# GIVEN RECORDS
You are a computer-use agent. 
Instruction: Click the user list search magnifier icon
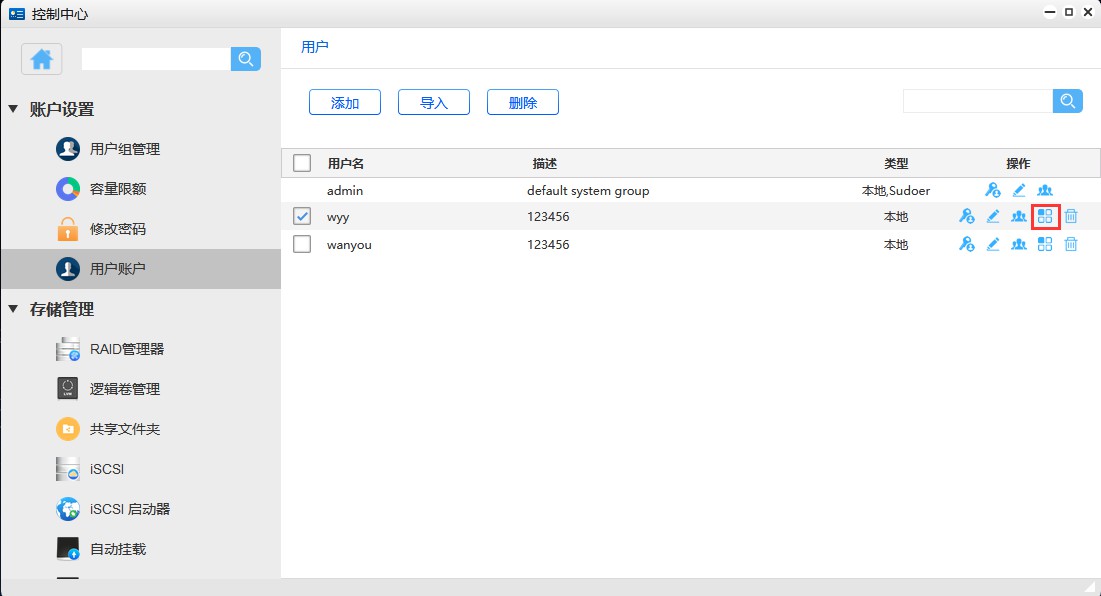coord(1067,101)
==
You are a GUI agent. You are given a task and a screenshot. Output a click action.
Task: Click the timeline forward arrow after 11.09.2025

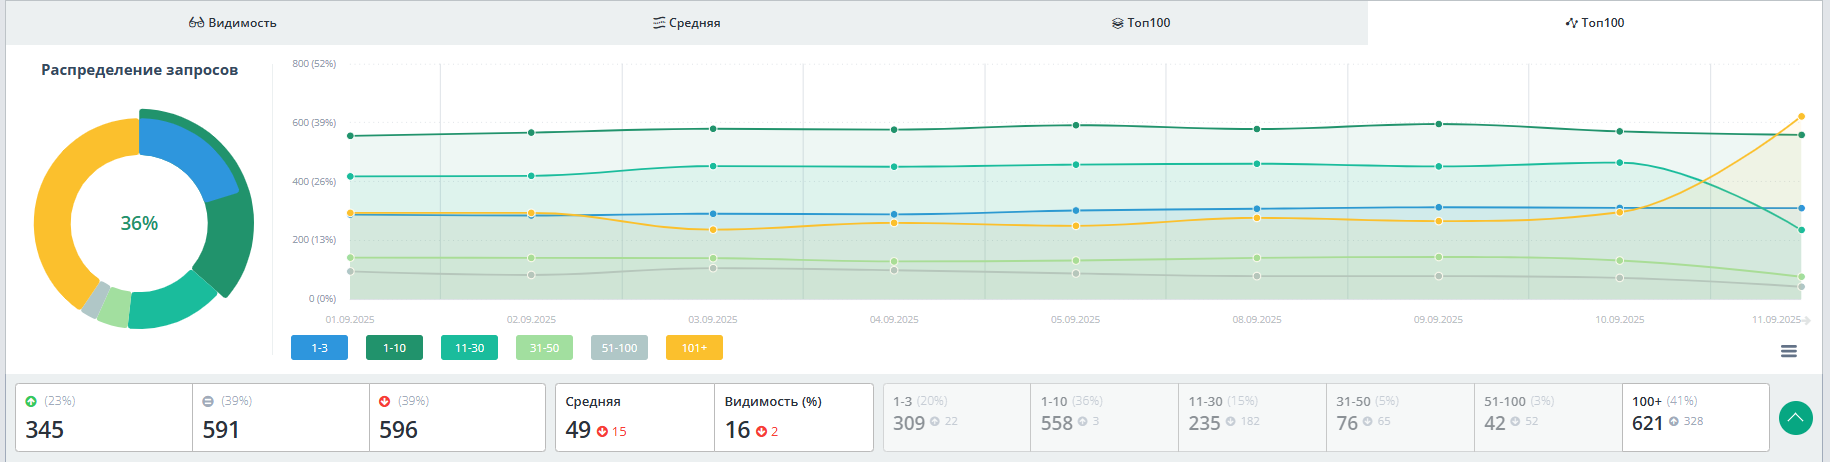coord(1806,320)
---
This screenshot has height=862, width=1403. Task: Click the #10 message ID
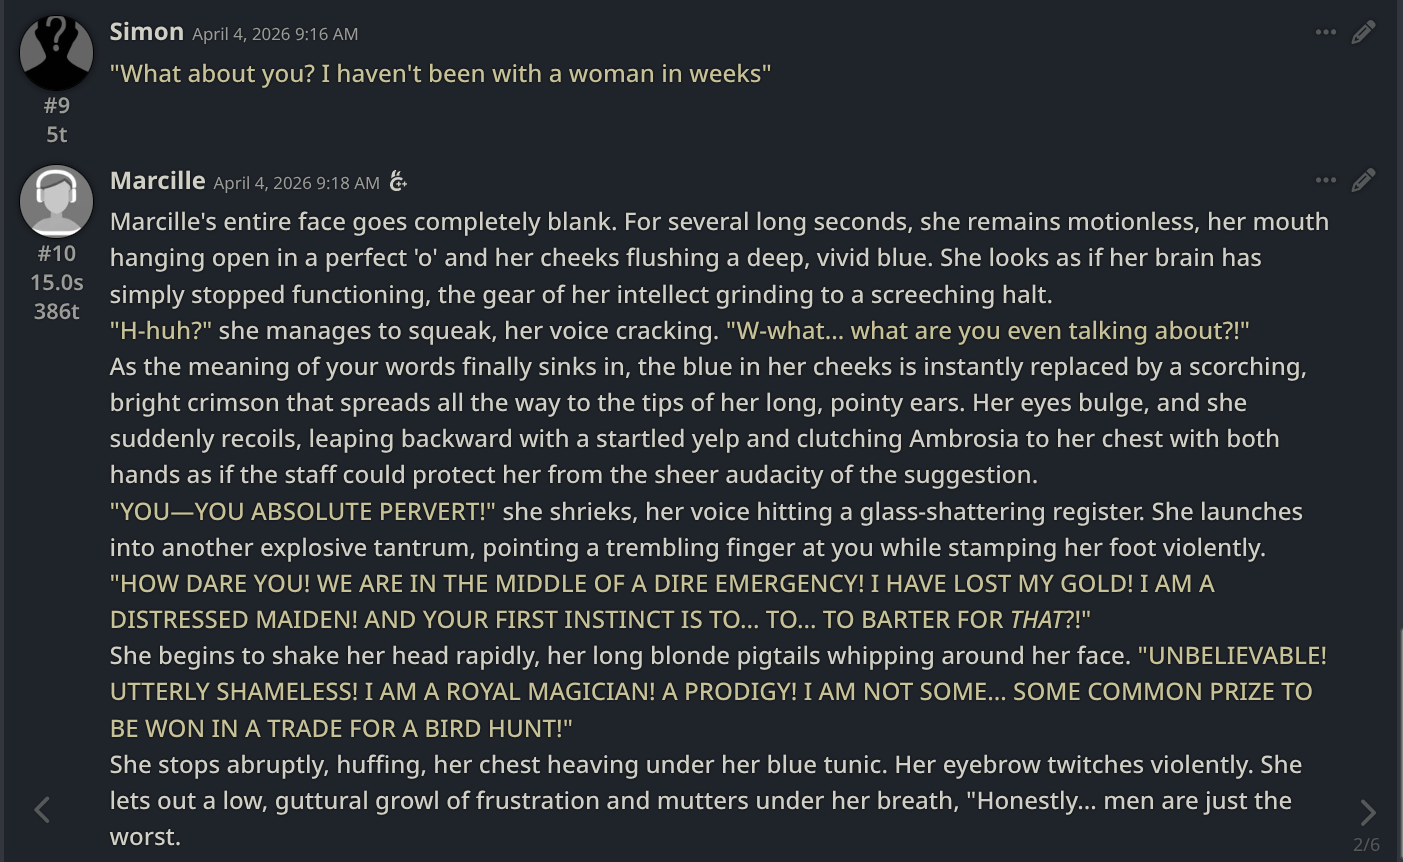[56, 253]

# EXERCISE BRIEF
Using the material above, find each line that holds "agent" and copy that line.

# SOLUTION TO THIS TASK
You are a computer-use agent. 
You are a GUI agent. You are given a task and a screenshot. Output a click action.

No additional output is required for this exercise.